EXCERPTED DATA
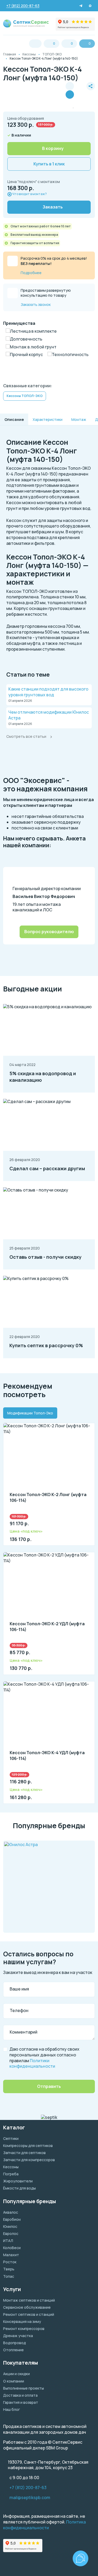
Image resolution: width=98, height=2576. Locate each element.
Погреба (11, 2173)
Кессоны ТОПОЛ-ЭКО (25, 396)
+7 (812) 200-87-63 (28, 2487)
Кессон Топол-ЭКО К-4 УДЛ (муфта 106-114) (47, 1755)
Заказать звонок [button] (36, 304)
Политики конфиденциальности (32, 2063)
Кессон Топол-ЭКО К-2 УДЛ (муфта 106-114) (47, 1626)
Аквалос (10, 2212)
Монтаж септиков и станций (29, 2300)
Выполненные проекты (23, 2388)
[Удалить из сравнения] (70, 94)
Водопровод (14, 2342)
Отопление (13, 2349)
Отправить (49, 2086)
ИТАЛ (8, 2240)
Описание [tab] (14, 419)
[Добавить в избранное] (80, 90)
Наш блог (11, 2409)
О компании (13, 2381)
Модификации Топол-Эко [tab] (30, 1412)
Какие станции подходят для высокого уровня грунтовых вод (48, 692)
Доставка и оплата (20, 2395)
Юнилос (10, 2226)
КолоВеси (12, 2247)
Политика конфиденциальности (44, 2525)
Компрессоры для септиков (28, 2145)
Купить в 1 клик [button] (49, 164)
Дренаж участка (18, 2335)
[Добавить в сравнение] (70, 86)
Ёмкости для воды (19, 2188)
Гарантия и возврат (20, 2402)
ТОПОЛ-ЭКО (52, 54)
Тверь (8, 2268)
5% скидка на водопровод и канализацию (42, 1076)
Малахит (11, 2254)
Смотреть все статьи (26, 736)
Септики (11, 2138)
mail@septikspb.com (29, 2497)
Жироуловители (18, 2180)
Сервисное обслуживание (27, 2307)
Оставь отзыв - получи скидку (45, 1257)
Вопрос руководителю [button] (49, 931)
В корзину (53, 148)
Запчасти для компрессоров (29, 2159)
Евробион (12, 2219)
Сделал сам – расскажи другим (47, 1168)
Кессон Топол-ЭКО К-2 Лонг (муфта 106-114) (48, 1497)
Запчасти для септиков (24, 2152)
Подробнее (31, 272)
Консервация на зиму (22, 2321)
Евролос (10, 2233)
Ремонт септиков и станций (28, 2314)
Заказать (53, 207)
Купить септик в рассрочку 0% (46, 1345)
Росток (9, 2261)
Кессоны (29, 54)
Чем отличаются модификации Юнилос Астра (48, 715)
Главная (9, 54)
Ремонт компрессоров (23, 2328)
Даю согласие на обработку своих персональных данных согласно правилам (44, 2057)
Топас (8, 2276)
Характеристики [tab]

YOUR GOAL
The answer should be exactly the lines from the one that contains "Сервисное обслуживание (27, 2307)" through the end of the entries, both ends included, and nothing besides.

FINISHED TASK
Сервисное обслуживание (27, 2307)
Оставь отзыв - получи скидку (45, 1257)
Вопрос руководителю [button] (49, 931)
В корзину (53, 148)
Запчасти для компрессоров (29, 2159)
Евробион (12, 2219)
Сделал сам – расскажи другим (47, 1168)
Кессон Топол-ЭКО К-2 Лонг (муфта 106-114) (48, 1497)
Запчасти для септиков (24, 2152)
Подробнее (31, 272)
Консервация на зиму (22, 2321)
Евролос (10, 2233)
Ремонт септиков и станций (28, 2314)
Заказать (53, 207)
Купить септик в рассрочку 0% (46, 1345)
Росток (9, 2261)
Кессоны (29, 54)
Чем отличаются модификации Юнилос Астра (48, 715)
Главная (9, 54)
Ремонт компрессоров (23, 2328)
Даю согласие на обработку своих персональных данных согласно правилам (44, 2057)
Топас (8, 2276)
Характеристики [tab]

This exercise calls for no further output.